Parental controls already exist. There is no reason to force this invasive bullshit on us. If parents want to restrict/monitor their kids online all the tools they need to do so are already available. The government need not be involved.
Passerby6497@lemmy.world 14 hours ago
I understand why people are upset, but isn’t the operating system asking the user for age and then that age being used to get through service age gated the better path forward?
I would much rather be able to tell my computer I’m an adult and be able to go to an adult site and have it use that instead of the adult site having to handle the load of age verification. If the age is set per-user, kid profiles and parent profiles can both work to limit content for kids without impacting what the parents see. Hell, even just not having to click through those stupid steam prompts every time I look at a game with an m rating or whatever would be awesome. Especially since my account is over 18…

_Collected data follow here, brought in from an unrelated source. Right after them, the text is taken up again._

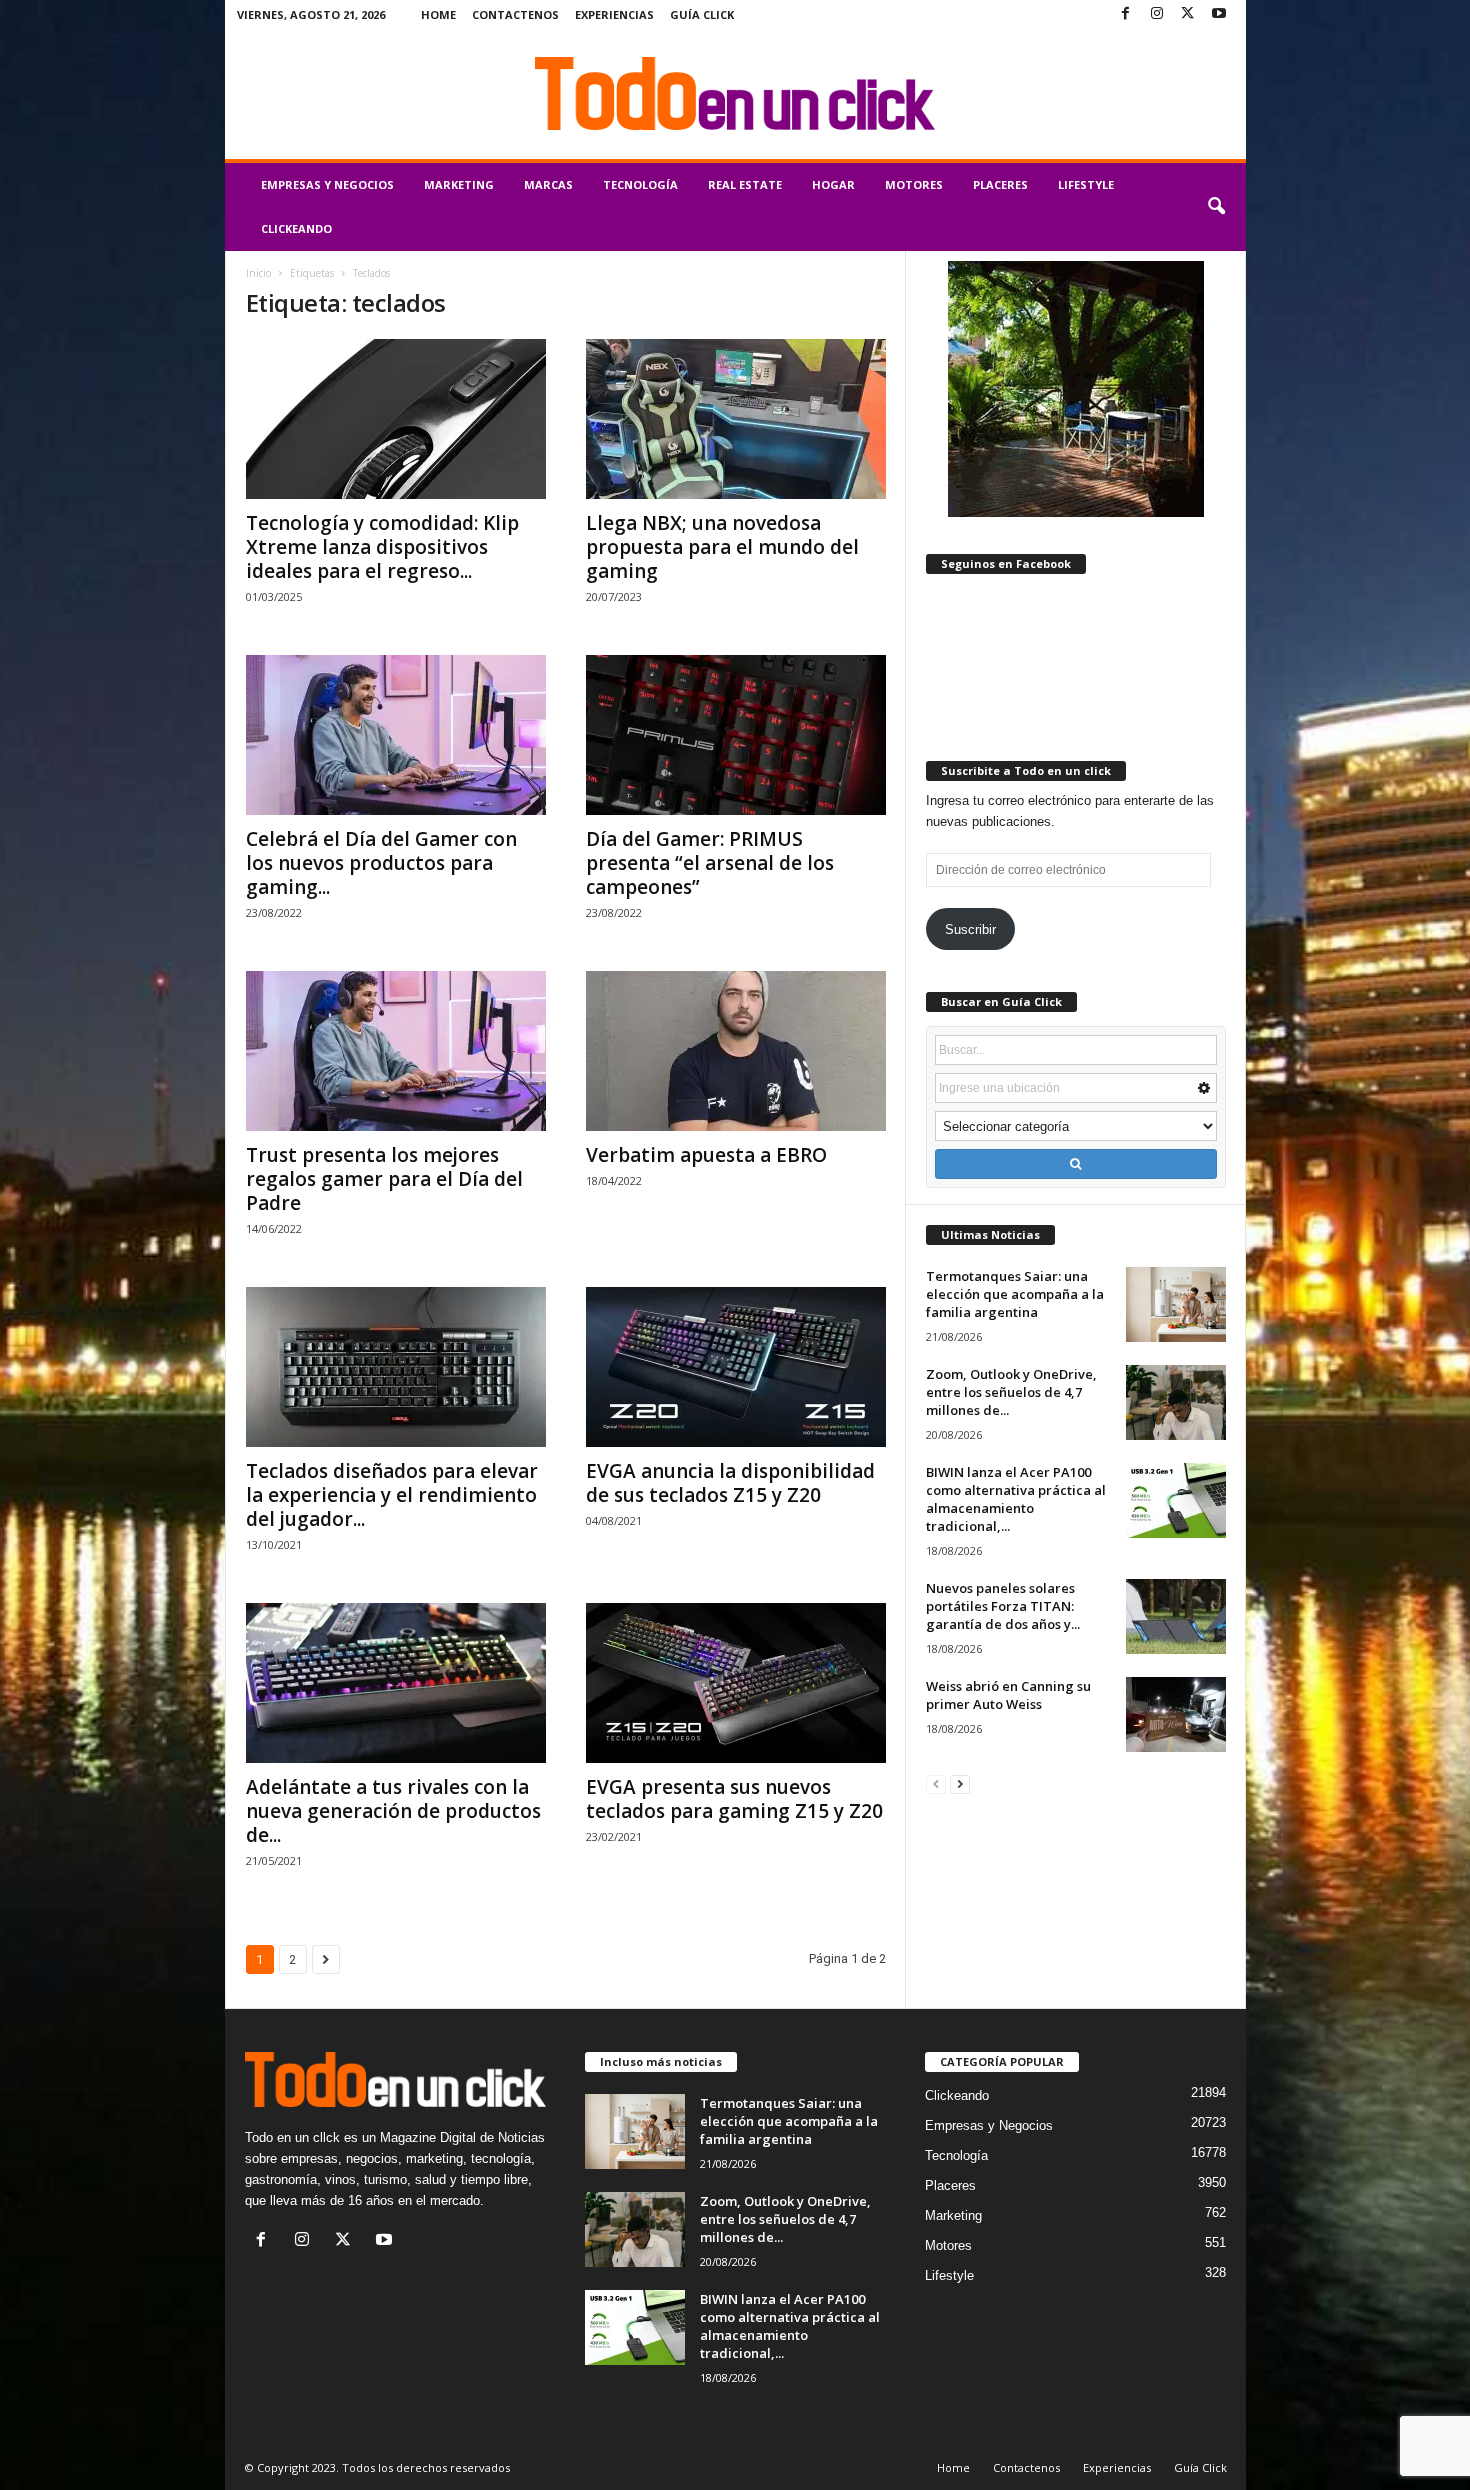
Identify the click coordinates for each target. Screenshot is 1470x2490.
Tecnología (640, 184)
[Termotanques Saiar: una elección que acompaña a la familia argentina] (1176, 1304)
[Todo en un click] (735, 94)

lightnsfw@reddthat.com 11 hours ago
Passerby6497@lemmy.world 9 hours ago
Completely agreed, but our opinions don’t change reality, and we see the same sort of requests from countries across the world. If something like this is going to happen, it’s better to fight for the version you want instead of holding your ground in absolute terms and getting whatever is given to you.
I’d much rather this didn’t exist at all, but if they’re going to do it anyway, this way is much less invasive and could be a lot better for our privacy.
Even taking this past the parental control aspect, there are plenty of sites that are mandated to age gated, and having that built in and able to dismiss those with a binary of ‘of age’/‘underage’ (confirm to send, obviously) would be great, and would remove the need for some of the existing privacy nightmare ID validation sites. Which would be a overall benefit.
rumba@lemmy.zip 12 hours ago
You’re identifying yourself lock-step to the government to run your computer. That telemetry is now theirs. Everything you ever do on that computer is now tracked or trackable to you and stored in a giant data center, probably eventually into a trained model of you.
You look at news about protestors, you leave a scathing review about a business supporting ICE, you post anonymously on a web forum that you’re displeased with the administration, All that needs to happen in the current climate is an executive order and the next time you go to update your passport or hop on a flight, you’re being detained as a terrorist.
Giving them this all willingly is a horrible idea and they will eventually use it against you.
noxypaws@pawb.social 8 hours ago
The better path forward is to drop all this age verification bullshit. Completely and fully stop. NONE of it is needed. NONE of it.
VicksVaporBBQrub@sh.itjust.works 14 hours ago
The best analogy I’ve heard for this… "Parents to be doing the parenting, versus, a government doing parenting and unbeknownst apples it to everyone ". And it is speaking of widely available tools that are already available such as parental controls in routers, devices, etc.
The analogy discounts “little hackers” or minors that intentionally will break laws to get what they want; in which then no “age verification” service (made by anyone) will work in practice.
WhyJiffie@sh.itjust.works 12 hours ago
widely available? what kind of parental controls are available in
?
VicksVaporBBQrub@sh.itjust.works 11 hours ago
Windows has Limited User account, Family Safety in the control panel, and a advanced Firewall. 3rd party Net Nanny was\is a net filtering\alerting software that had visiting-server-side support in case the kid knew how to onion route or obfuscate a url or ip.
Androids can install firewall software like PersonalDNSFilter, AdGuardDNS, or RethinkDNS (the premium version creates for you a custom dns server – no software needed.
Pi-Hole is a hardware thing you attach to your network.
There should be plenty more.
WhyJiffie@sh.itjust.works 11 hours ago
limited, as in, not an administrator? that does not help much with limiting a kids computer use.
family safety only works for the microsoft edge browser, which is not at all private. and it seems it requires a microsoft account, and accepting its shitty terms of service and privacy policy.
netnanny seems to require a microsoft account too.
and they can’t be just disabled by the user of the device, right?
these and pihole… are useful but not for this. even if they can’t disable the system VPN app, the kid just enables secure DNS in either firefox or chrome, and bam! its worked around.